Non-contact FMCW radar-based apnea/hypopnea event detection remains challenging due to cross-modality domain shift relative to PSG, sensitivity to environmental factors, and limited clinically synchronized radar labels. To address these constraints, we presented a cross-modality transfer-and-evaluate framework that leveraged large-scale PSG respiratory effort recordings to pre-train dense event representations and adapt them to radar respiration-motion waveforms via fine-tuning.

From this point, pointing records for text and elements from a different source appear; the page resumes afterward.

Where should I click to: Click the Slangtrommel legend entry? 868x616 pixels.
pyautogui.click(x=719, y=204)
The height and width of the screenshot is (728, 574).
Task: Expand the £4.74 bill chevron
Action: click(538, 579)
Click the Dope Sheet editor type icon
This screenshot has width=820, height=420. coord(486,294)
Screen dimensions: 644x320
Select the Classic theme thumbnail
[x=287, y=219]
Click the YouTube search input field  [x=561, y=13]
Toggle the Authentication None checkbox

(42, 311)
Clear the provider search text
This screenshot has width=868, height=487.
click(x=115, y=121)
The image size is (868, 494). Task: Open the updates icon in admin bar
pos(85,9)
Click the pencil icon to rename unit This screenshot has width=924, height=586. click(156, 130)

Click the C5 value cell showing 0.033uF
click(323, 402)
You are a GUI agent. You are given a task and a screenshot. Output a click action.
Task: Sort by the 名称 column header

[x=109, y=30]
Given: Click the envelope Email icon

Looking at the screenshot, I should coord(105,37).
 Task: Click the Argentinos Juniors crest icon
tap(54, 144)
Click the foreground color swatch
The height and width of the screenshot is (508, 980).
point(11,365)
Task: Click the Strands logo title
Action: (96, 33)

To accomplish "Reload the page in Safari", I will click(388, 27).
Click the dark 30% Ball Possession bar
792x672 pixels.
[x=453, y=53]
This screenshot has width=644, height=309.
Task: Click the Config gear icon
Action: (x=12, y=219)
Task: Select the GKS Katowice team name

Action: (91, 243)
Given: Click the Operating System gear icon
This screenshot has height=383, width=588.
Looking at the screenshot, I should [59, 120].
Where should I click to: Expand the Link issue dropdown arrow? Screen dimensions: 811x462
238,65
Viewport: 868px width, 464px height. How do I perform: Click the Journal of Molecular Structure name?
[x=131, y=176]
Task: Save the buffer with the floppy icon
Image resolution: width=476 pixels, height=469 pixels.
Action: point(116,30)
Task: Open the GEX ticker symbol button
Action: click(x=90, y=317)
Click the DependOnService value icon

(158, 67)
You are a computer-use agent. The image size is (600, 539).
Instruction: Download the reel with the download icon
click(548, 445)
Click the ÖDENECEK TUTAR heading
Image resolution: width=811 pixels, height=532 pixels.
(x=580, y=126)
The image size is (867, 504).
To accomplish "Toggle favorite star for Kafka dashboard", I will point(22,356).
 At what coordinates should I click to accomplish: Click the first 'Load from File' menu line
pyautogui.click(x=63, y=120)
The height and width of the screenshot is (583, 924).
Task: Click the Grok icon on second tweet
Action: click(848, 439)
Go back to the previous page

Concretely, a 1D encoder–decoder segmentation model with long-range temporal modeling was pre-trained on 1526 PSG nights from the HSP dataset and fine-tuned on 35 synchronized PSG–radar nights collected at Beijing Tiantan Hospital. Under the radar evaluation protocol, PSG→Radar transfer consistently improved event-level detection and AHI estimation compared with radar-only training.

From a clinical perspective, the achieved event-level F1 (about 0.82) should be interpreted in light of the known subjectivity of respiratory-event scoring: even among trained scorers, hypopnea and event-type labeling exhibited only moderate agreement, which sets a practical ceiling on model–PSG concordance. Moreover, our AHI errors (MAE/RMSE; Table 5) were small relative to standard severity cutoffs (5/15/30 events·h⁻¹), suggesting that the main practical risk of misclassification was concentrated near category boundaries. Taken together, these results indicate that PSG-initialized radar fine-tuning can provide clinically meaningful screening and longitudinal monitoring signals, while PSG remains the reference for definitive diagnosis.

5.2. Limitations

Despite the promising PSG→radar transfer results for event-level apnea/hypopnea segmentation, several limitations remain. First, the radar cohort was small (35 nights) and collected at a single center with one bedroom/sensor configuration, which may limit generalizability to home settings. Variations in room layout/clutter, radar–bed distance/angle, bedding-induced multipath, and posture patterns/turning can change radar micro-motion signatures and respiration SNR, leading to feature shift and performance variation. Second, our radar respiration extraction and synchronization benefit from controlled acquisition and clinically synchronized PSG, and may require more robust self-calibrating preprocessing and signal-quality control for fully reference-free deployment. Third, PSG hypopneas may be scored based on desaturation/arousal criteria that are weakly reflected in motion signals, causing label ambiguity and modality mismatch [5]. Future work will validate multi-site cohorts and improve robustness via calibration/normalization, augmentation, and domain adaptation.

5.3. Future Work

Future work will focus on improving generalization, deployment readiness, and clinical interpretability of the proposed framework. We plan to expand synchronized PSG–radar cohorts across multiple centers and home-like environments to better quantify robustness to sensing geometry, posture variability, and demographic heterogeneity and report subgroup-specific uncertainty. To enable practical reference-free operation, we will develop self-calibrating radar preprocessing, including adaptive bin selection, improved clutter/multipath suppression, and learned separation of respiration from motion artifacts. On the learning side, we will explore self-supervised or contrastive pretraining on large unlabeled radar recordings and investigate hybrid schemes that combine PSG supervision with radar self-supervision to further reduce label dependence and improve domain robustness. Methodologically, we will extend the current binary segmentation pipeline toward subtype-aware and multi-task formulations and examine explicit domain adaptation, test-time adaptation, and lightweight personalization to mitigate strong inter-subject and inter-environment shift. Finally, we will pursue prospective clinical studies to evaluate screening utility and longitudinal tracking performance in real home monitoring workflows, together with usability, privacy, and regulatory considerations for translation.